━━ Document section

Frankly, start with a taser and some pepper spray. If you're really concerned, a bulletproof vest is probably a lot more helpful against threat of gun violence than yet another gun.
Short answer: it is probably possible to acquire a firearm, if a person were comfortable with the potential (extremely serious) consequences. Note: I said "acquire." I did not say "legally purchase and own," much less "legally possess."
...except, of course, in Texas.
(^_^ bet nobody saw that coming.)
Legally, at least in Texas, all you need is a state-issued ID to purchase a shotgun (not 100% sure about handguns.) There is no waiting period for shotguns and no state registration. There's probably an exception expressly to permit hunting tourism. (By the way, hunting requires a license. Otherwise, you're poaching.)
point: unless you're actually here for hunting tourism, forget it. Srsly.
American rights only extend to Americans. Non-citizens are protected by law from crime, but don't qualify for stuff like the 2nd Amendment - which, btw, absolutely does not automatically confer the right to carry a weapon, concealed or open. Beyond private property, very few people have a concealed carry permit and open carry in public is very rarely legal outside a handful of specific situations (for example, transporting.)
The only exception I can think of would have to be grandfathered (what qualifies varies depending on location, type of firearm, etc.) "Grandfathered" firearms generally refers to antiques or historical reproductions - ie, black powder, muzzle-loading, etc. - as exempt from many of the usual restrictions on purchasing, possession, etc. (Some kinds of guns are always illegal for non-military / law enforcement. Generally, it's safe to presume that this applies to any non-grandfathered, functional firearm that takes a bayonet or needs wheels.) In this context, a reproduction revolver, such as a Civil War era Colt .45 or Remington .44 might be completely legal - especially if you ordered it as a kit. Granted, it's a six-shot revolver that's almost a foot long and takes fifteen or twenty minutes to reload, but that would probably be the most realistic, potentially legal possibility.

━━━━
━━ Material provided

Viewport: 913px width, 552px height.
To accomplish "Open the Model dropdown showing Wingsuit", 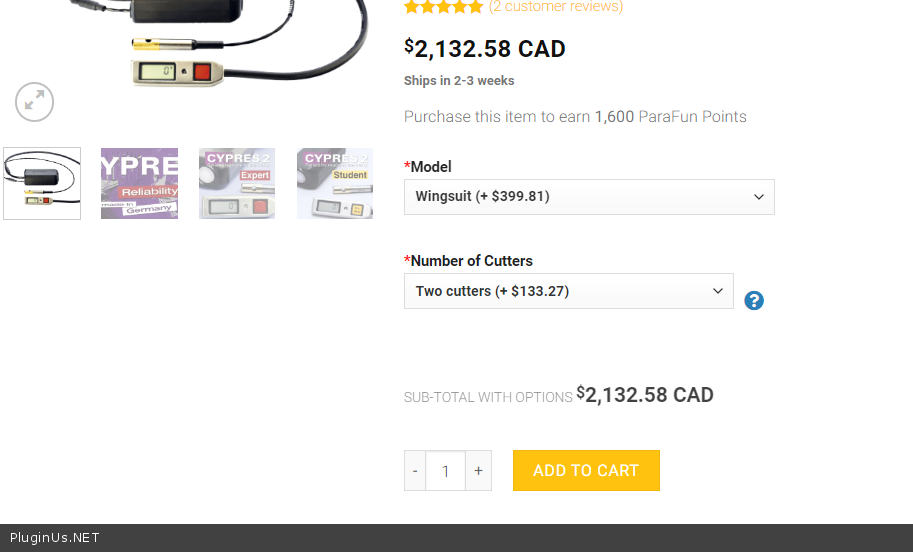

━━━━

> Check your understanding:
- a) From the opening paragraph of the text about acquiring a firearm, list every item it recommends as an alternative to getting a gun.
- b) Carry on the text about acquiring a firearm, starting after its final sentence.

> Answers by task:
- a)
taser
pepper spray
bulletproof vest

- b)
Which leads to the question: ...what would you DO with it? When Americans discuss "self-defense" in relation to firearm, we pretty much mean against intruders specifically of a private residence.
As a rule of thumb, people in America do not walk around packing heat.
Concealed-carry permits are pretty rare. Having a permit doesn't make it legal to bring a gun any old place - ie, it is always a felony anywhere liquor is sold or gambling takes place, ao gas stations, bars, liquor stores, casinos, many restaurants, department and grocery stores, also within a thousand feet of a school, government bldg, airport, hospital, pharmacy, etc... Open-carrying a firearm, whether or not it's technically allowed, is absolutely guaranteed to freak people out. Americans tend to presume a gun is loaded (whether or not it actually is, they will behave as if it is) and will probably call the cops, attempt to negotiate, etc. as if a crime is in progress. Life will get awkward, and only get more awkward when the cops arrive. Law enforcement tends to react very, very poorly to any situation even potentially involving a firearm, especially a firearm they can't see. Hence the terms "armed and dangerous" and "suicide by cop."